Furthermore, the ongoing impact of Covid-19 on peoples’ livelihoods across all sectors will have an increasingly debilitating effect on their ability to buy healthy and affordable food. This will be particularly felt in underserved communities, where households can spend up to 80 per cent of their income on food, or where hundreds of millions are affected by the school closures that disrupt vital school feeding programmes, which can be a significant – and sometimes the only – source of nutrition for young children. In short, this means the reality of food and nutrition insecurity around the world could soon be on everyone’s plate.

It is critical, therefore, that the private sector, governments, international organisations and civil society come together to address the current and emerging health, economic, environmental and societal crises as they relate to the building of more resilient, healthy, sustainable and equitable food systems. In that respect, three sets of urgent actions are needed.

        1. Enhance the resilience and health of existing food systems

  • Stabilise access to, affordability and pricing of food for the population, particularly for the most vulnerable with a specific focus on support for women and the young.

  • Protect all consumers against lasting damage to their health by ensuring that immediate nutritional needs are met.

  • Secure strategic food reserves at country and regional levels.

  • Support open borders, green channels and regional food trade to facilitate supply and access to food for all, and enable longer-term investment into the sector.

  • Protect the immediate viability of small- and medium-sized businesses (SMEs) throughout the food chain.

    2. Enable recovery towards building up of healthy, sustainable, inclusive and efficient future food systems

  • Support the inclusion of strengthened food systems that are better placed to deliver healthy and more sustainably produced diets for all, as a critical pillar of national Covid-19 recovery plans and in planned stimulus packages.

  • Ensure greater equity of access to healthy diets is embedded more firmly into food system strategies going forward.

  • Improve the ongoing technical capacity of the relevant authorities to build resilience against interrelated future shocks to food systems, and address the cross-sector nature of improved food systems management.

  • Support entrepreneurship throughout the food and agriculture value chain to advance economic transformation, growth and development amid the pandemic.

    3. Promote enablers, including finance, data and digitalisation, and public-private collaboration, as vital in unlocking resilience to and recovery from Covid-19’s impacts on food systems

  • Unlock, at scale, finance and de-risking measures to support cash-flow constrained SMEs in the food value chain most impacted by Covid-19.

  • Accelerate digital and data readiness through collaboration and by establishing national nerve centres/situation rooms to coordinate food-specific data flows that enable a more informed response to the pandemic.

  • Support the call for enhanced connectivity for rural areas, interoperability across information and communications technology (ICT) providers, including unlocking rural ICT access funds, and facilitate the provision to farmers with recognised unique digital identities to support inclusion, access to trusted data flows and the building of efficient farmer databases as we emerge from the crisis.

  • Promote cross-sector and cross-stakeholder collaboration to deliver resilient, better nourished, and more prosperous outcomes for all.

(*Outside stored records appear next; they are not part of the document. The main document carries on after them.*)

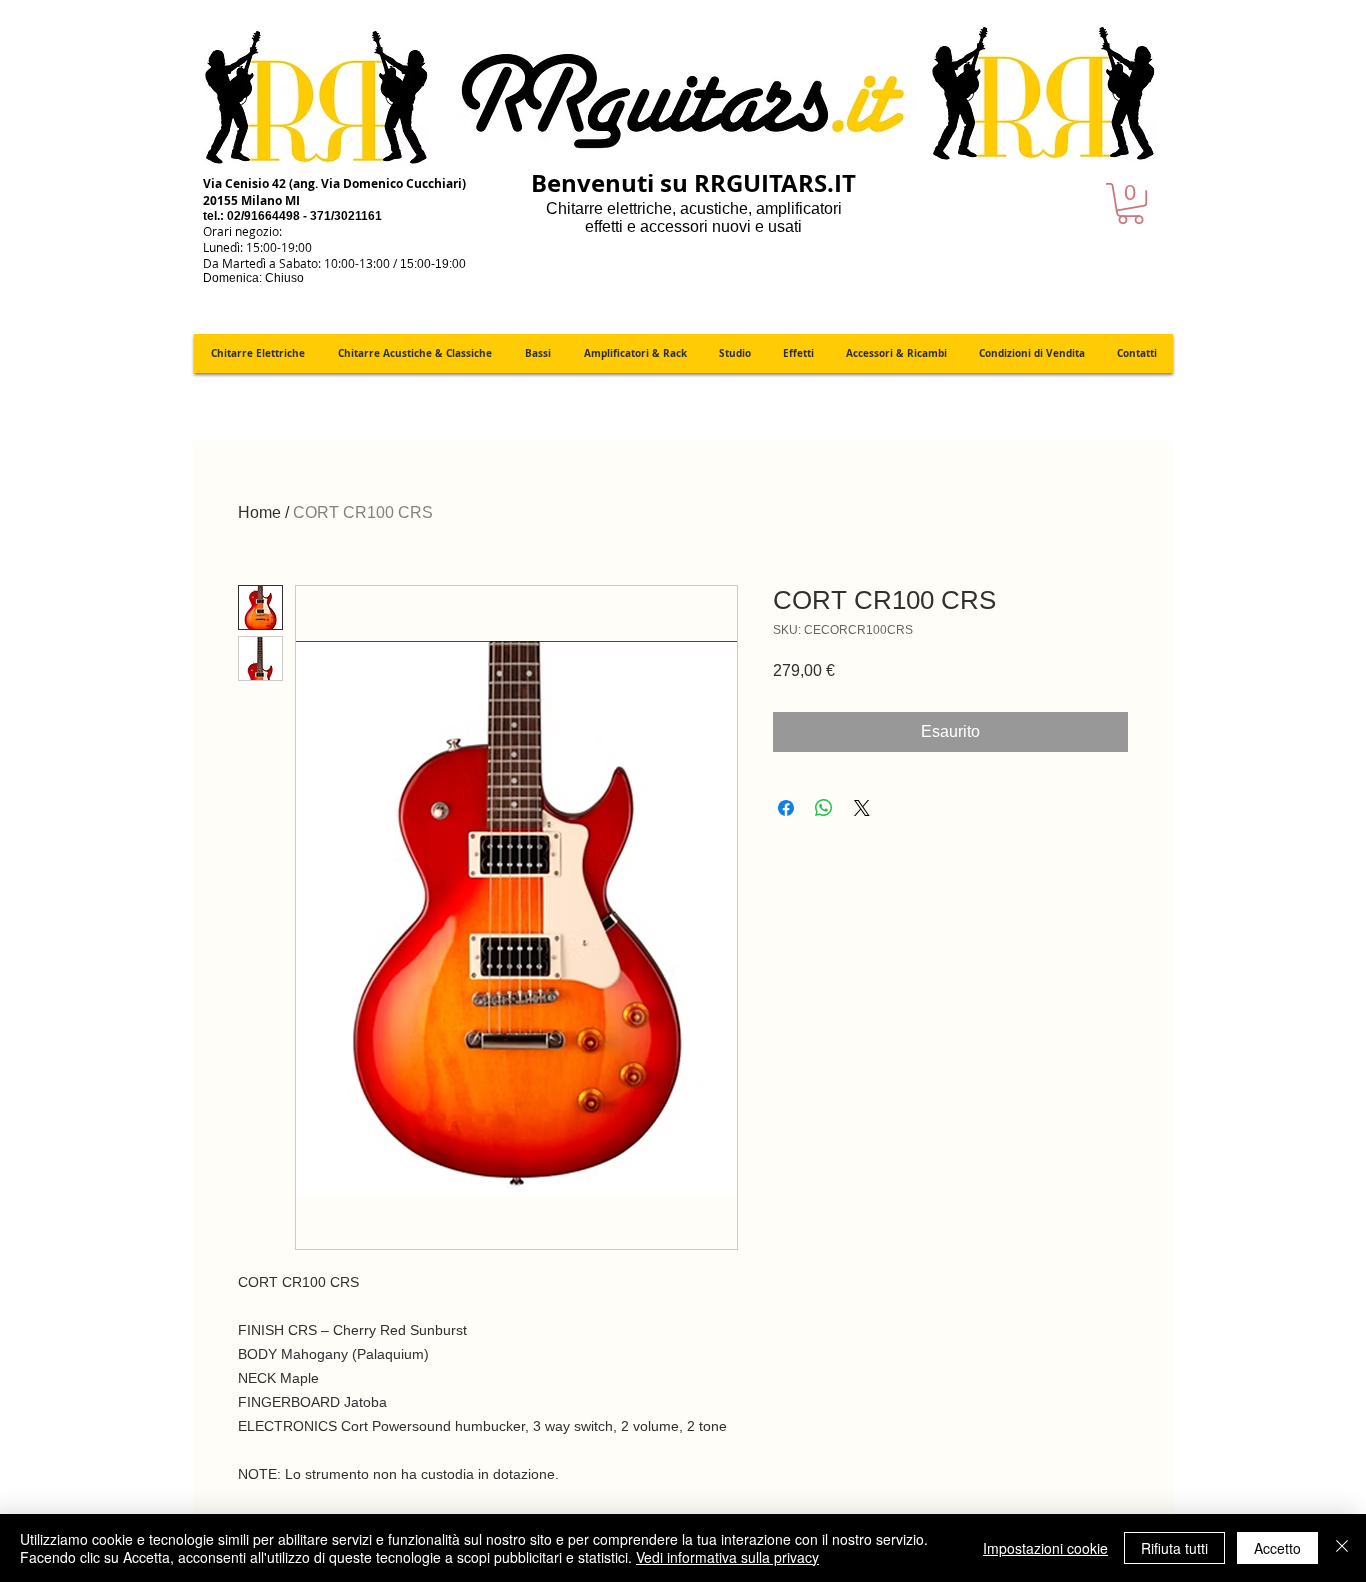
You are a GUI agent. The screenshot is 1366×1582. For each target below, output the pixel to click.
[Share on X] (862, 808)
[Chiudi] (1342, 1548)
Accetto (1277, 1548)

The Covid-19 pandemic has exposed the fragility of our food systems, and the extent of our reliance on them to deliver the nutrition we need. With those fragilities now clearly on everyone’s plate, how we come together to build food systems that are inclusive, sustainable, healthy and resilient to a range of shocks is more important than ever.

At the World Economic Forum, we are seeing a renewed commitment to multistakeholder action to solve this challenge – not just for the duration of the pandemic, but for the longer-term transition of food systems that is to come.

Sean de Cleene is a member of the executive committee and head of Future of Food at the World Economic Forum.

Lisa Sweet is head of Future of Protein, COVID Response, and Food-Health at the World Economic Forum.